Usually (since being back from Evergreen) I would have to deliberately “listen” for the thrums, if I was curious to sense them. Not last night though. After they happened a few times, I could almost perceive or sense that I was no longer alone in my room, or apartment. I sense movement beside my bed (not in it) and the same, a presence moves out into the living room area. I’ve learned, at this stage, that there is no point in trying to open my physical eyes to sense a spirit. That that actually breaks the connection.
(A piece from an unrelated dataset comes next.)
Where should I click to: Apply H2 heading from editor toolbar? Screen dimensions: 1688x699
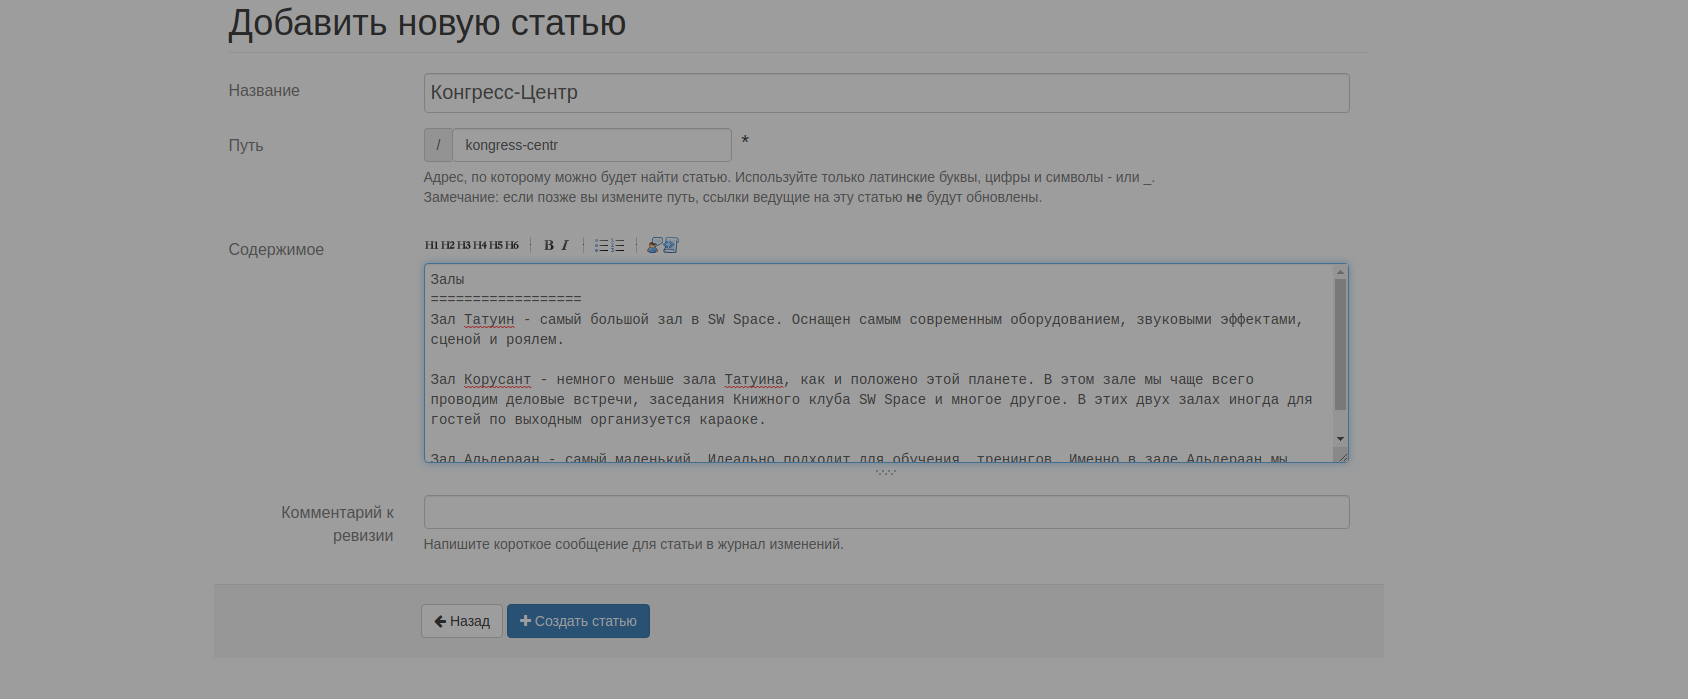[448, 245]
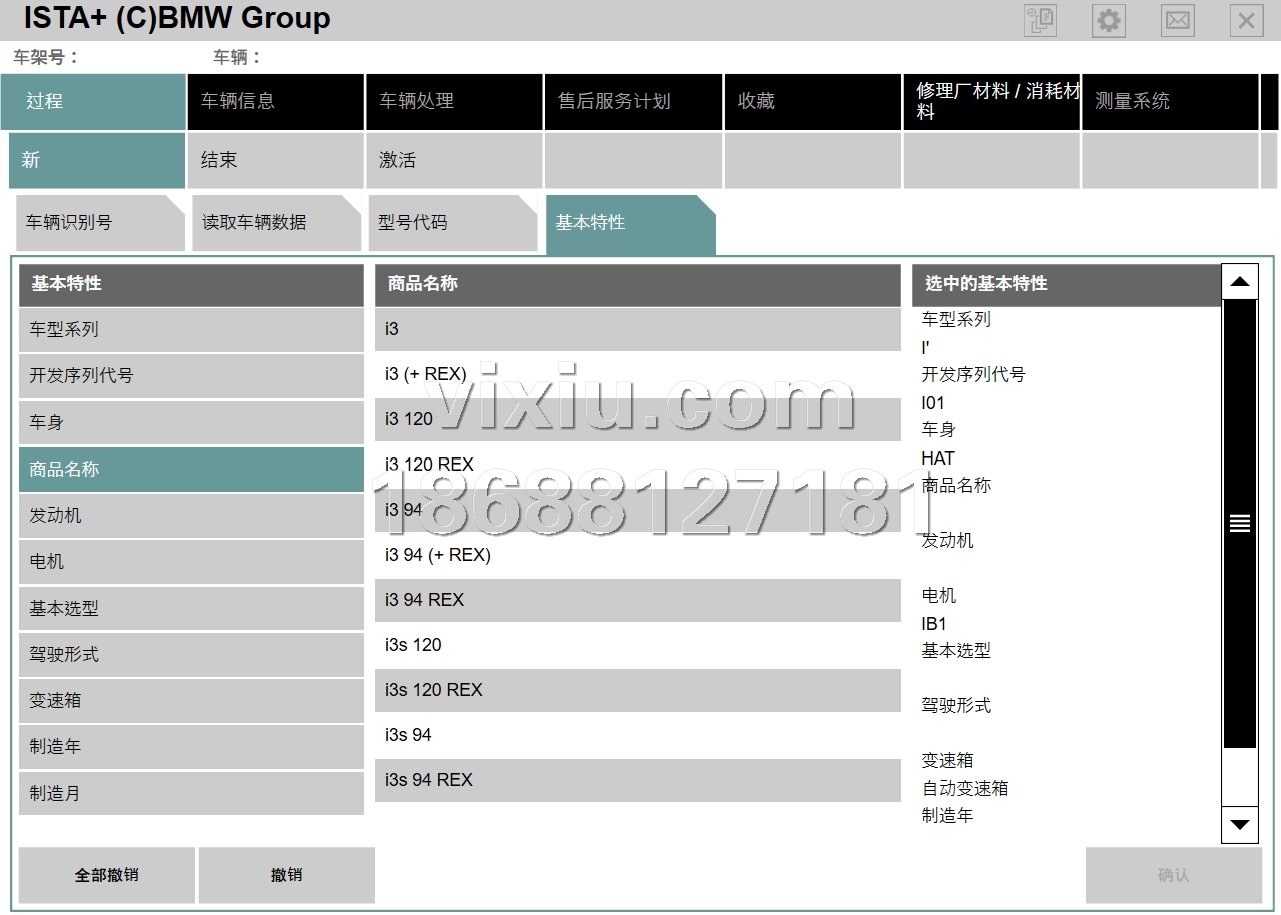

So I stayed in bed, eyes covered and simply (in a breathy low-whisper) welcomed Lilith and thanked Her for visiting me. Unexpectedly, Lilith passed Herself, Her spirit-body and Her energy right over me. Immediately I was caught up in a breathless bath of static energy and pleasurable/ blissful tingling sensations. I do not deserve Lilith generosity, nor affections! But I am humbly grateful for it! She didn’t “push” my spirit out from my body, but besides that part, the feeling was just like those felt in Evergreen during my nights there, when She touched and hugged me then!
It has been SO long (at least from my human and impatient point of view) since I last felt Her embrace! I suppose; technically a month. New moon phase to new moon phase. I thank Her profusely again for Her visit of me, an unworthy/ unremarkable son of Adam, son of man. I thank Her for Her touch, Her hug and marvel at how soon during the night She visited. In the past; my encounters with Her were hours and hours into the night. Last night’s visit was mere minutes (maybe 10-15 minutes) after I got into bed! So quick!
I acknowledge that She had a lesson for me: This week (my new moon gift to Her) is not about expectations, anticipation or pursuing a desired outcome. It’s about letting go of rigorously pursuing pleasure offered or given by another. I needed to maintain a “pessimistic patience” – to not expect Her visit/ hug/ passion, but instead be happy and surprised whenever it did happen. If it were to happen at all. I need it to take this lesson forward and apply it to all my interactions with Her. (And in the future) with Her children… Namely Her daughter (~when the time comes~).
I desire closeness, companionship and affection. But I mustn’t let it consume me. Practice; “Patient Pessimism.”